> **What is expected**: Repeat, word for word, every line from the line holding "Screen dimensions: 564x788" through the final line of the entries below. Skip all pictures.

> **Supplied entries**:
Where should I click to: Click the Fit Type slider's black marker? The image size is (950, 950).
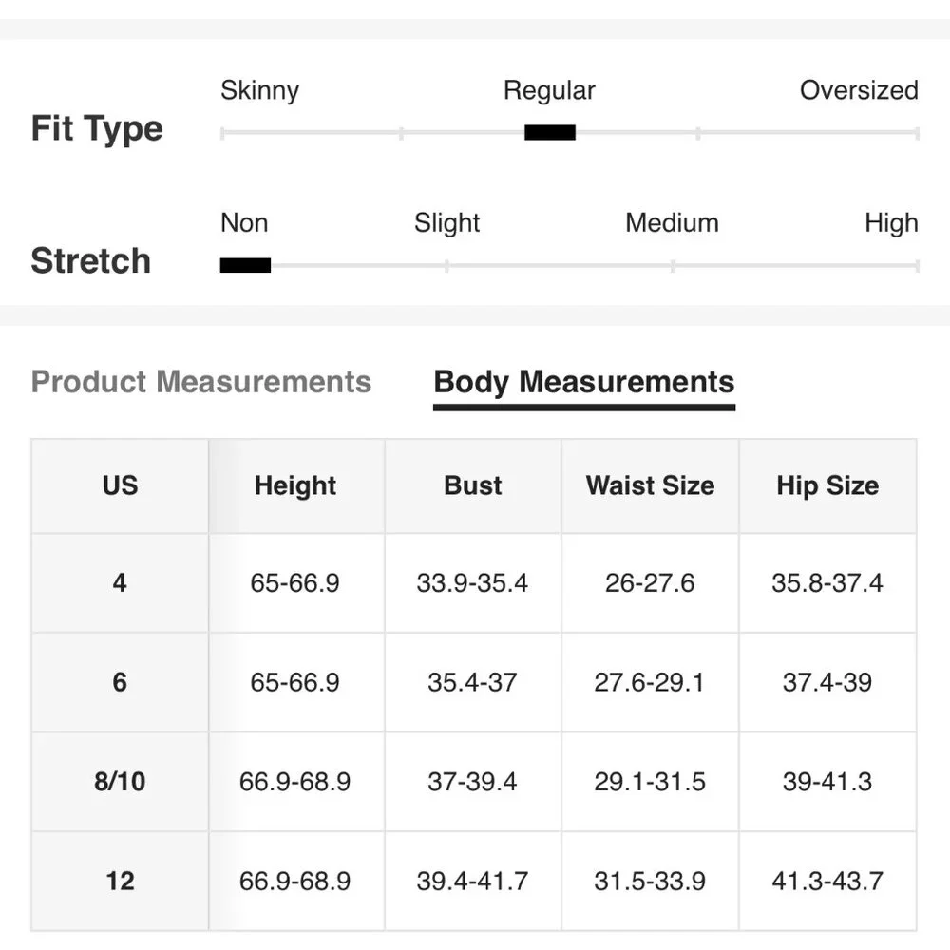(x=550, y=133)
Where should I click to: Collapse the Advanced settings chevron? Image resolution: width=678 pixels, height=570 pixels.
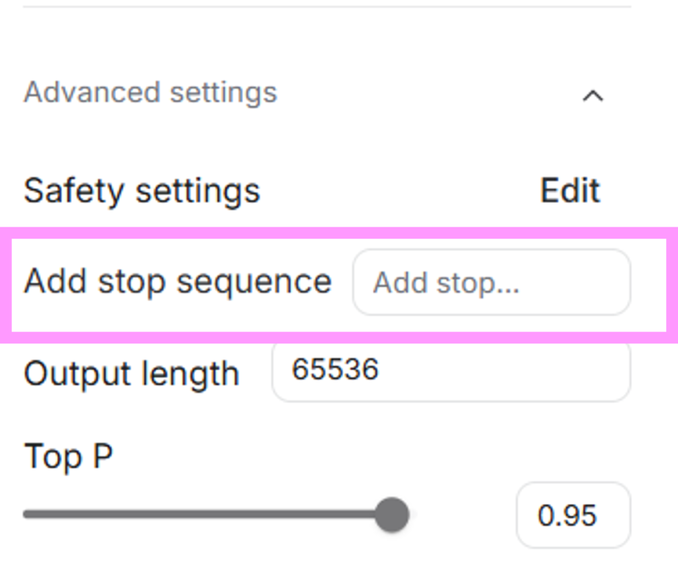[x=593, y=96]
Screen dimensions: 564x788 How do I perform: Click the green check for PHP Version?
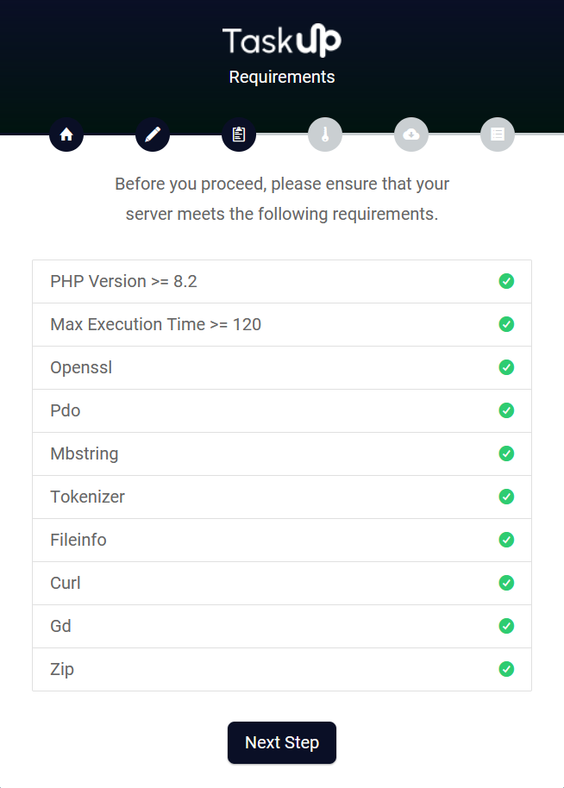(506, 281)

> **Result of this task**:
Screen dimensions: 564x788 How do I perform: Click the green check for PHP Version?
(506, 281)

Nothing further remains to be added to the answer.